**TO BE DONE**
Quote the lines from the one containing "Where should I click to: Select" through the one containing "Where should I click to: Click", word for word.

**DATASET EXCERPTS**
───
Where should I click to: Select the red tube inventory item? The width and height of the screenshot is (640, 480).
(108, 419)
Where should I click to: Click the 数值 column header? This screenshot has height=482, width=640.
───
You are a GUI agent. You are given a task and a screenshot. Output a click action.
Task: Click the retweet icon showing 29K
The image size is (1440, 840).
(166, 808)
───
**OUTPUT FOR THIS EXERCISE**
Where should I click to: Select the red tube inventory item? The width and height of the screenshot is (640, 480).
(108, 419)
Where should I click to: Click the 数值 column header? This screenshot has height=482, width=640.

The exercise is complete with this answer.